At first, Libby says, “we had some lovely nights together in the hospital, where I would take in food and music. Then, very quickly, he went downhill.” Charlie had said he wanted to be there when his dad died, so Libby called him home and Michael died three days later. He was 54. “He was in a good place,” Libby says. “It was as painless as it could be.”
After Michael’s death, Charlie went back to boarding school and Libby kept working and travelling at a frantic pace. “I hadn’t stopped since the diagnosis,” she admits. Then the shock and grief caught up with her. “I think the hardest thing to come to terms with is that you lose your dreams. You don’t think about that when someone is dying, but our dreams were bound together. So when Michael died, my dreams died with him.”
Libby was diagnosed with depression. The family dog, Scruff, could have diagnosed her weeks earlier. In the mornings, he would sit by Libby’s bed and implore her to get up when all she wanted to do was “pull the duvet over my head and go back to sleep”. In the evenings, Scruff would wait by the door for Michael. “But he got over it. In time, we both did. Scruff saw me through.”
Then, the unexpected happened. Twelve months later, Libby and Charlie were in Argentina and a friend invited them to dinner. Libby sat beside George Bowen, an English academic and businessman, and something of a silver fox. They were locked in conversation all night. Afterwards, Libby said to Charlie, “George is nice, isn’t he?” And Charlie replied, “I think he’s a sleaze.” Libby laughed.
Libby and George sent emails back and forth over the following year, then there was a holiday in Greece. George moved to Australia and he and Libby were married in January 2014.

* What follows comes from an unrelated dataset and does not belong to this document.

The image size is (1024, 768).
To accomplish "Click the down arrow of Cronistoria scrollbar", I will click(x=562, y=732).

“I asked Charlie if he would give me away,” says Libby, smiling. “He looked at me and said, ‘Too right I will’.” Charlie and George have become great friends. Libby was then approached by the Workplace Gender Equality Agency, the organisation tasked with closing the gender pay gap in private business – no small task. At present, the gender pay gap in Australia is hovering around 16 per cent, which means the average Australian woman earns $261.30 less each week than the average man.
A new passion
“With every job I’ve taken,” Libby says, “I’ve been lying in bed the night before, thinking, ‘What have I done? Have I bitten off more than I can chew?’ I don’t think men do that. But I get over it and I hit the ground running, and mostly things work out well.”
This job came with an added pressure. “I always thought there was something that I was going to do that would be special, and for me this is that special job,” explains Libby. “I’m passionate about this because, in reducing the gender pay gap, we can improve people’s work and family lives. To fix this, we need more women working and to give more men and women the opportunity to work flexibly. It’s about opportunity and choice.
“The male-dominated industries of resources and construction are declining and the female-dominated areas of education, health care and social assistance are growth industries. If Australia is to continue moving in the direction of positive growth, we have to embrace the growth industries – men, too – that will involve challenging behaviours, stereotypes and the gendered pay scales that go with them.”
With hindsight, Libby believes her career would have been easier (and perhaps more lucrative) if she’d been a man. “I know things happened to me that wouldn’t have happened if I was a bloke,” she says. She’s determined to challenge the attitudes and behaviours that created that workplace culture. “That’s why this job is special to me,” says Libby. “I can’t walk past an injustice, in an office or anywhere – that’s certainly a trait that comes from my forebears.